Queensland Digital Health Centre, Centre for Health Services Research, The University of Queensland, Herston, QLD, Australia.
The University of Queensland-Ochsner Clinical School, Brisbane, QLD, Australia.
Int J Med Inform. 2024 Oct;190:105559. doi: 10.1016/j.ijmedinf.2024.105559. Epub 2024 Jul 18.
Hospitals are increasingly turning to patients for valuable feedback regarding their care experience. A common method to collect this information is patient reported experience measures (PREMs) surveys. Health care workers report qualitative PREMs as more interesting, relevant, and informative than quantitative survey responses. However, a major barrier to utilising qualitative PREMs data to drive quality improvements is a lack of resources to analyse the data. This scoping review aimed to review the methods used to analyse qualitative PREMs survey data from routine hospital care.
We utilised the JBI scoping review methodology, and searched four databases for articles from 2013 to 2023 which analysed qualitative PREMs survey data from routine care in hospitals. Study characteristics were extracted, as well as the analysis method - specifically, whether the study used traditional manual analysis methods in which the researcher reads the text and categorise the data, or automated methods utilising computers and algorithms to read and categorise the data.
From 960 unique articles, 123 went through full-text review and 54 were deemed eligible. 75.9 % used only manual content analysis methods to analyse the qualitative responses, 16.7 % of studies used a combination of manual and automated methods, and only 7.4 % used exclusively automated methods. Automated methods were used in 27.5 % of studies published 2019-2023, compared to 14.3 % of studies published 2013-2018. All bar one study using automated methods focused on investigating the validity of the automated methodology or used it to complement manual content analysis.

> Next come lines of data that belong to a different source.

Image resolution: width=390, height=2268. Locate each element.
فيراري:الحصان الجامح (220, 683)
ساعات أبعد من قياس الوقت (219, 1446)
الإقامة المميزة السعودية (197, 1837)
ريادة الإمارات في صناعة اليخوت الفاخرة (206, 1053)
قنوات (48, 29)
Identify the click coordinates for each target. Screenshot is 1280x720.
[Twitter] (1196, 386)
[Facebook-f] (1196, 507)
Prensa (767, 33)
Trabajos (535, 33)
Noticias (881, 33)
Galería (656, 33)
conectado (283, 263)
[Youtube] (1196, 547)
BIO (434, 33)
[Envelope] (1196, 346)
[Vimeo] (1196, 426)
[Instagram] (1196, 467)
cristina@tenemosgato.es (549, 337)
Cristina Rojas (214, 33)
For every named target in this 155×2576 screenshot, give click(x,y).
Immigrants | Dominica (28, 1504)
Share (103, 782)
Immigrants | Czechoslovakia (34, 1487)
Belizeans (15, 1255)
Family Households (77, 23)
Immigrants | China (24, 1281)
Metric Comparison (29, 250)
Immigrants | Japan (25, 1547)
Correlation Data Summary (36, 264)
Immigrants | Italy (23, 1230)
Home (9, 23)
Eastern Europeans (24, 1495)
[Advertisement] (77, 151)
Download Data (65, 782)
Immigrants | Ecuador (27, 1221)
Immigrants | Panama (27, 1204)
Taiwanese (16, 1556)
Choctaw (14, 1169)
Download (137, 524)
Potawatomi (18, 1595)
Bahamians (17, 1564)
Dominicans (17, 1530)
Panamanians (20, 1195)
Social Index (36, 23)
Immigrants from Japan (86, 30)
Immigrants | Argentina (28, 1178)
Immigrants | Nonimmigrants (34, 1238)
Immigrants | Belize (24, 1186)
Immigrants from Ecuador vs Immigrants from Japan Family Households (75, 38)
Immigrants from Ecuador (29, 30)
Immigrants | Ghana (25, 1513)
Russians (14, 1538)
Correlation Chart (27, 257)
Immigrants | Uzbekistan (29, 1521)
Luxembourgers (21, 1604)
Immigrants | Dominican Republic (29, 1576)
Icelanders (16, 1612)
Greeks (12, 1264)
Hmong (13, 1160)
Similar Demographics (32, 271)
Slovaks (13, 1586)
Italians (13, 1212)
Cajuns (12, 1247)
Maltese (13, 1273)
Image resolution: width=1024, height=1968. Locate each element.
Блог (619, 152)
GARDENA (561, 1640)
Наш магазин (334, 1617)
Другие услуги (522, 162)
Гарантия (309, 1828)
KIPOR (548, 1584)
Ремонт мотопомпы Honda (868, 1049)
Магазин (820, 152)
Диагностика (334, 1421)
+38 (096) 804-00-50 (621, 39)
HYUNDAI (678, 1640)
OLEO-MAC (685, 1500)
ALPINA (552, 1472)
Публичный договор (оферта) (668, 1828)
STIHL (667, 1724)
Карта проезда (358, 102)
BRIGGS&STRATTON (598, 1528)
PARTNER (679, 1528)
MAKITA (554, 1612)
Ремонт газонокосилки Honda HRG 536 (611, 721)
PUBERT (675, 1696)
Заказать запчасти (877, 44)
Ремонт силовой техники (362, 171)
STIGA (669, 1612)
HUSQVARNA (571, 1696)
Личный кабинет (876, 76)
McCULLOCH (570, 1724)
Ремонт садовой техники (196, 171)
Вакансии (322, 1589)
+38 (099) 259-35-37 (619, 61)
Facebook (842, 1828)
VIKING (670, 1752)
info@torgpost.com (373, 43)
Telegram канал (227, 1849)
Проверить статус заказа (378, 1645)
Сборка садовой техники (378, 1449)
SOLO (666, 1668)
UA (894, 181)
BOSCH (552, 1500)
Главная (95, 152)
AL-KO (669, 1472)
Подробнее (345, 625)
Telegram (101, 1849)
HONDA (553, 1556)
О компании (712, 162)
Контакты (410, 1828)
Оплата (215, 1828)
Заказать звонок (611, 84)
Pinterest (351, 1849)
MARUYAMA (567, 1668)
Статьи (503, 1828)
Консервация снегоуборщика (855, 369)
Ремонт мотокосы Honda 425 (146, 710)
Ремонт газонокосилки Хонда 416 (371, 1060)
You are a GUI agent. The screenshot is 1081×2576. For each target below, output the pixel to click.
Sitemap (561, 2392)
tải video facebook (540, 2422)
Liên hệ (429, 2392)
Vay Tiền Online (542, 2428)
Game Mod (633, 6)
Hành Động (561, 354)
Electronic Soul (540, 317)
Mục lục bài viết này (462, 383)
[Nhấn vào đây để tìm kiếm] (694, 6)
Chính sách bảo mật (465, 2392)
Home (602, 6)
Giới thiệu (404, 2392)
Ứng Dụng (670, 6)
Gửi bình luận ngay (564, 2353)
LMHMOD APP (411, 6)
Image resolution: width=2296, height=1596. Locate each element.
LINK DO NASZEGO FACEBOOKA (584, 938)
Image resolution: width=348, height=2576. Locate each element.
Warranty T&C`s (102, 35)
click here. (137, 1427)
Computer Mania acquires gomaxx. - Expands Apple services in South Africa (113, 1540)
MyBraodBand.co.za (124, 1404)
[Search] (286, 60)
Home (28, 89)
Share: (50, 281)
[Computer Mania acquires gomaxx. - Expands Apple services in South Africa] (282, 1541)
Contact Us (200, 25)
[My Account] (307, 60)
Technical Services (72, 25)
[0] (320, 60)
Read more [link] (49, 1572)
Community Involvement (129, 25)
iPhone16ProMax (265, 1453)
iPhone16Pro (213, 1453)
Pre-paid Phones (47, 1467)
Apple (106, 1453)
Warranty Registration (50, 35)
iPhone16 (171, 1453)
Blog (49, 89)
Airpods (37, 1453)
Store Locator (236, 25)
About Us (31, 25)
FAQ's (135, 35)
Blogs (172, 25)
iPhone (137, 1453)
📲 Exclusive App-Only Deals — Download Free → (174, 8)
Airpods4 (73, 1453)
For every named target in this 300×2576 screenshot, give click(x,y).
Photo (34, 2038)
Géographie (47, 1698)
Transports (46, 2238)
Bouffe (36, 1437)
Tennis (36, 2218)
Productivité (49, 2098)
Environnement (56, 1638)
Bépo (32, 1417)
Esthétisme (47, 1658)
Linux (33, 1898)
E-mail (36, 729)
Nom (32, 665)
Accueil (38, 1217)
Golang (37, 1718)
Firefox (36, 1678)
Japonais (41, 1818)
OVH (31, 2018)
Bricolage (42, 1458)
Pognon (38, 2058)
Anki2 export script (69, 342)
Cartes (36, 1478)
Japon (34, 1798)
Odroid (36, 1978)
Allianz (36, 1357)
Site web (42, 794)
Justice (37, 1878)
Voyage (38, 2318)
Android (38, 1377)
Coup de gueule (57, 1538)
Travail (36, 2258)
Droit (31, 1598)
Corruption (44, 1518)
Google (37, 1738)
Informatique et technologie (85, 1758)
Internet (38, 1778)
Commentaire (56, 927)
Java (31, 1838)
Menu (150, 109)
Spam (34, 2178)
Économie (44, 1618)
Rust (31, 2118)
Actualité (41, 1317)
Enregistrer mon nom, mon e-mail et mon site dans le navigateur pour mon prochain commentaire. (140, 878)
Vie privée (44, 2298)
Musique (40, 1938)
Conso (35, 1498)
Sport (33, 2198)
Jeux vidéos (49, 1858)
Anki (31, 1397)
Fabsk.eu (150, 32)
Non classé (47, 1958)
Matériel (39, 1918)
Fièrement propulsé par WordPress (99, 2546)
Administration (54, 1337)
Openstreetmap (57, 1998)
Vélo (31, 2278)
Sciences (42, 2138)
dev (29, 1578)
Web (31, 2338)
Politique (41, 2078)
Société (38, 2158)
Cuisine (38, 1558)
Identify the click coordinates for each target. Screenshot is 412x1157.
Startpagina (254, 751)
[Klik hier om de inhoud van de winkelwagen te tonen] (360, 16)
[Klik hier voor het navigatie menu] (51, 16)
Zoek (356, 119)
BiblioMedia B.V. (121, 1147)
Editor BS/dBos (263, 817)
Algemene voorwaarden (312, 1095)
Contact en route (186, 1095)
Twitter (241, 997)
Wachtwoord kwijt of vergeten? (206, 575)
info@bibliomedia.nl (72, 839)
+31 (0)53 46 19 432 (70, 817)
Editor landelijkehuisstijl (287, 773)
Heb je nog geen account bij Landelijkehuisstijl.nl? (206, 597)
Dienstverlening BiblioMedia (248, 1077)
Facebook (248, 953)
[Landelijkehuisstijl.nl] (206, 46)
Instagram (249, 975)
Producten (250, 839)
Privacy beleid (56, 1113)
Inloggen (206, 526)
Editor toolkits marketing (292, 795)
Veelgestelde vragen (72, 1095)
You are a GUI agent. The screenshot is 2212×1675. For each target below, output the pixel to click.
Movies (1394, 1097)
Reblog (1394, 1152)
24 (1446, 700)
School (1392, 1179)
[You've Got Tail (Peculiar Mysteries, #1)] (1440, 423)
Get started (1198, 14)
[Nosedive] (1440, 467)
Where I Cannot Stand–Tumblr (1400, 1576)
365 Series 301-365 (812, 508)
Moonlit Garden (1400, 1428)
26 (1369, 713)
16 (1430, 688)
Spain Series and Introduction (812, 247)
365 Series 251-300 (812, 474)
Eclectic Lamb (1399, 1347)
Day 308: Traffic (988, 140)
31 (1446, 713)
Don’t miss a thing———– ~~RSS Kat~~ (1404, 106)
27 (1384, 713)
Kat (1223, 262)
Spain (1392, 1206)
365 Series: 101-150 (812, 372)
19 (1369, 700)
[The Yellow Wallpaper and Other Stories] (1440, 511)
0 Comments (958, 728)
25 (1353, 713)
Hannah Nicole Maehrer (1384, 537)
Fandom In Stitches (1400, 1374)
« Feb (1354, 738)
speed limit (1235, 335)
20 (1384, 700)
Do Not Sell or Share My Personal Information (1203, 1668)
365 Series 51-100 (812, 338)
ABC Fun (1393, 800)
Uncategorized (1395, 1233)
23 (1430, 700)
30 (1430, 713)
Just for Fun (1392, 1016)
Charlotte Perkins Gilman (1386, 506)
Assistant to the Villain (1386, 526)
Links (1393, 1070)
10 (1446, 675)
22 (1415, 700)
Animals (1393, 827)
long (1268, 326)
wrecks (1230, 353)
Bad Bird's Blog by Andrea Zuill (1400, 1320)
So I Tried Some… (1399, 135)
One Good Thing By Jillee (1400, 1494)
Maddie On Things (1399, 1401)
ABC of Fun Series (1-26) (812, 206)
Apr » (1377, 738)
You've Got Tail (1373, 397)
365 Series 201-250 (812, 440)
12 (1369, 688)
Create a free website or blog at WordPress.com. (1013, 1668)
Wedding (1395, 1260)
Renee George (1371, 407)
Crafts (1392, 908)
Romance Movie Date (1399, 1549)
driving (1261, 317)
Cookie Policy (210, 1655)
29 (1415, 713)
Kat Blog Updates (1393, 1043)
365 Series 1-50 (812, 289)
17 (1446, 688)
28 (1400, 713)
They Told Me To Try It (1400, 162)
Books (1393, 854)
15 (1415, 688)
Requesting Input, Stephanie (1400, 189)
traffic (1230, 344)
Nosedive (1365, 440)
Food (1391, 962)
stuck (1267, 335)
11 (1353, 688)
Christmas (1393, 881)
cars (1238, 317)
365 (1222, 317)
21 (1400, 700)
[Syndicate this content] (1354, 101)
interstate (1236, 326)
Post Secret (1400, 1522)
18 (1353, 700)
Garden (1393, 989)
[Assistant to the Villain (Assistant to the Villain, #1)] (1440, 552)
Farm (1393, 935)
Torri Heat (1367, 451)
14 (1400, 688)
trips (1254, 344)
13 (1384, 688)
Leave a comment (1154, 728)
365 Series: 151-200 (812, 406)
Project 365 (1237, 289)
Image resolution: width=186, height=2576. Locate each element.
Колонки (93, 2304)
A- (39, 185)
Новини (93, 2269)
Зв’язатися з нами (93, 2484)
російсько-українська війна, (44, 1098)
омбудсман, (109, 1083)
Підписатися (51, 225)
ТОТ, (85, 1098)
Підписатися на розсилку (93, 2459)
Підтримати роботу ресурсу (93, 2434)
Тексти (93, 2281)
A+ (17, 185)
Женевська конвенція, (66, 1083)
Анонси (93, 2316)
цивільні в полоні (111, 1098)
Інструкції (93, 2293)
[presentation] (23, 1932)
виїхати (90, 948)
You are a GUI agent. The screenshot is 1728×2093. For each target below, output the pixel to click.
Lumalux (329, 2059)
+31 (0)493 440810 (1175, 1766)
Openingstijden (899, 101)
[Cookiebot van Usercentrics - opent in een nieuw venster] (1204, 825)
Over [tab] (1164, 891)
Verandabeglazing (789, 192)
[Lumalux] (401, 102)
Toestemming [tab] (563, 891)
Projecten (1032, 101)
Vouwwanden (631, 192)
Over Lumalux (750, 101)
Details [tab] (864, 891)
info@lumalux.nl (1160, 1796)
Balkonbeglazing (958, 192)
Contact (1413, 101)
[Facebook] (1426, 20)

The studies included in this review show a transition from traditional time-consuming manual analyses to computerised methods enabling analysis at a larger scale. As the volume of PREMs data collected grows, efficient and effective ways to analyse qualitative PREMs data at scale are required to enable health services to capture the patient voice and drive consumer-centred improvements in care.
医院越来越多地向患者寻求有关其护理体验的宝贵反馈。收集这些信息的常用方法是患者报告的体验测量(PREM)调查。医疗保健工作者报告称,与定量调查回复相比,定性 PREM 更有趣、更相关、更具信息量。然而,利用定性 PREM 数据来推动质量改进的一个主要障碍是缺乏分析数据的资源。本范围审查旨在审查从常规医院护理中分析定性 PREM 调查数据的方法。
我们使用 JBI 范围审查方法,从 2013 年至 2023 年在四个数据库中搜索分析常规医院护理中定性 PREM 调查数据的文章。提取研究特征,以及分析方法-具体而言,研究是否使用传统的手动分析方法,即研究人员阅读文本并对数据进行分类,或使用计算机和算法阅读和分类数据的自动化方法。
从 960 篇独特的文章中,有 123 篇经过全文审查,有 54 篇被认为符合条件。75.9%的文章仅使用手动内容分析方法分析定性回复,16.7%的研究使用手动和自动化方法相结合,只有 7.4%的研究完全使用自动化方法。在 2019-2023 年发表的研究中,有 27.5%使用了自动化方法,而在 2013-2018 年发表的研究中,这一比例为 14.3%。使用自动化方法的研究无一例外地专注于调查自动化方法的有效性,或者使用它来补充手动内容分析。
本综述中包含的研究表明,从传统的耗时手动分析向计算机化方法的转变正在进行,这种方法可以进行更大规模的分析。随着 PREM 数据收集量的增加,需要高效、有效的方法来大规模分析定性 PREM 数据,以使卫生服务部门能够捕捉患者的意见,并推动以患者为中心的护理改进。